Written by guest writer Luke Levine, Head of Community Life @ KeshetUK
There are times in history when a community is not only facing illness, but judgement. When fear spreads faster than facts. When silence from institutions feels almost as dangerous as the disease itself.
Joseph Sonnabend stepped into one of those moments and chose to act.
Born in 1933 in South Africa to Jewish European immigrants, Sonnabend trained as a physician and immunologist before settling in New York. In the early 1980s, as a new and terrifying illness began to emerge among gay men, he was one of the first doctors willing to treat those affected without hesitation or moral judgement.
At a time when AIDS was poorly understood and widely stigmatised, Sonnabend approached it as what it was: a public health crisis. Long before HIV was formally identified, he argued that the syndrome was likely caused by a transmissible infectious agent. He began promoting practical, evidence-based safer-sex guidance rooted in harm reduction. That clarity, grounded in science rather than fear, saved lives. His work did not stop at the clinic door.

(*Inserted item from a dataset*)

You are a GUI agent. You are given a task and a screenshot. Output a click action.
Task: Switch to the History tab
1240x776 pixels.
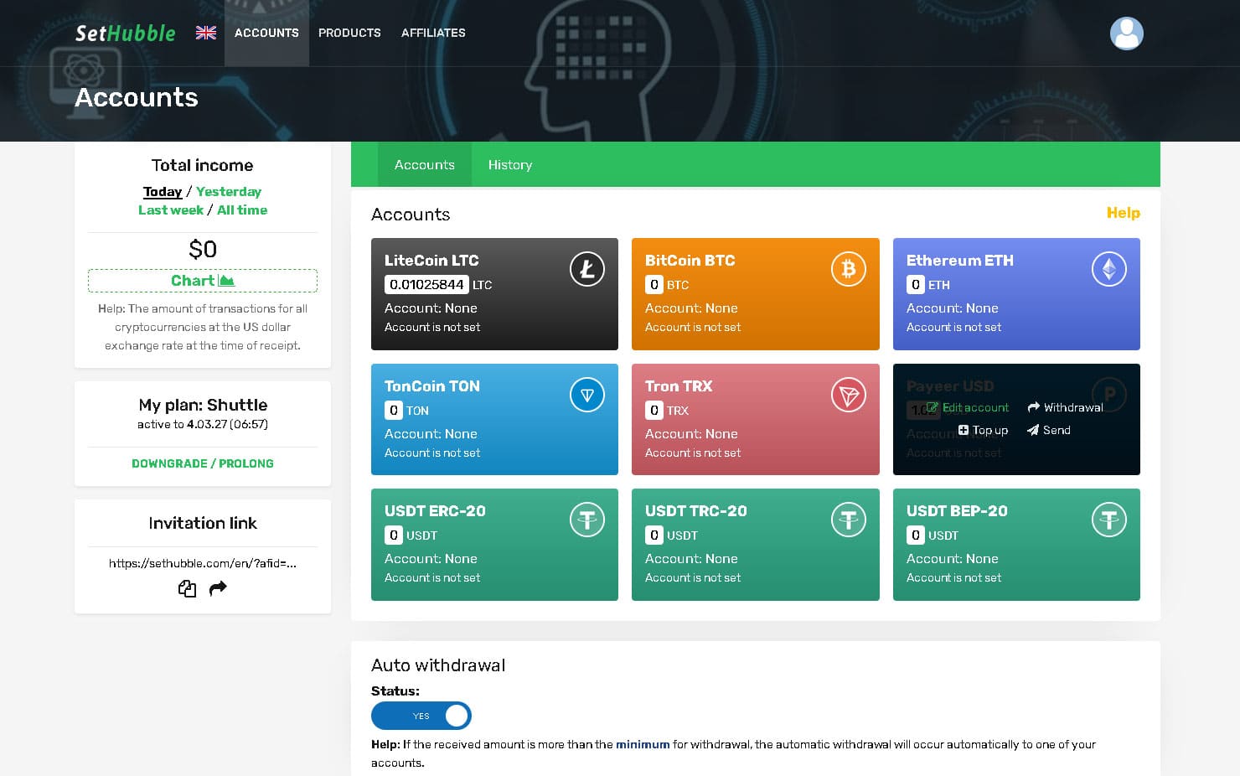click(x=510, y=164)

During the height of the epidemic, Sonnabend helped co-found the AIDS Medical Foundation, which later became amfAR. He also helped establish the Community Research Initiative, pioneering community-based HIV research, and the PWA Health Group, the first and largest formally recognised HIV treatment buyers’ club. These were not symbolic gestures. They were infrastructure — practical responses to a system that was failing people.
Sonnabend believed that those living with AIDS should not be passive recipients of care, but active participants in research and treatment decisions. That patient-centred approach helped reshape HIV medicine and influenced prevention and treatment strategies internationally, including in the UK.

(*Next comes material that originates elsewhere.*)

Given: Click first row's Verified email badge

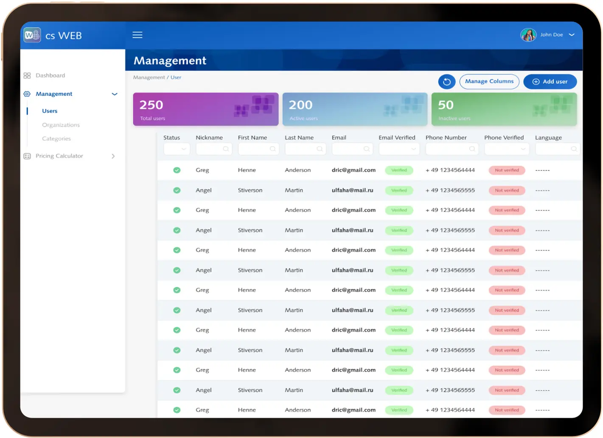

As a Jewish doctor working during a time when gay men were being vilified and abandoned, Sonnabend understood the danger of scapegoating. He understood what happens when a society decides some lives are disposable. His response was steady, clinical, and deeply principled. He insisted that medicine must be guided by evidence and by dignity.
The early years of the AIDS crisis were marked by extraordinary loss. But they were also marked by extraordinary courage — from patients, activists, and clinicians who refused to accept indifference.
Joseph Sonnabend was one of those clinicians.
Today, HIV is a manageable condition for many. Prevention tools are sophisticated. Treatment is effective. That progress was built by people who acted early and refused to let stigma define science. Sonnabend’s legacy is not only in the institutions he helped build or the research he advanced. It is in the standard he set that public health must centre those most at risk, and that compassion and rigour belong in the same sentence. In remembering him, we honour a Jewish physician who responded to crisis with responsibility, clarity, and care, and who helped change the course of a global epidemic.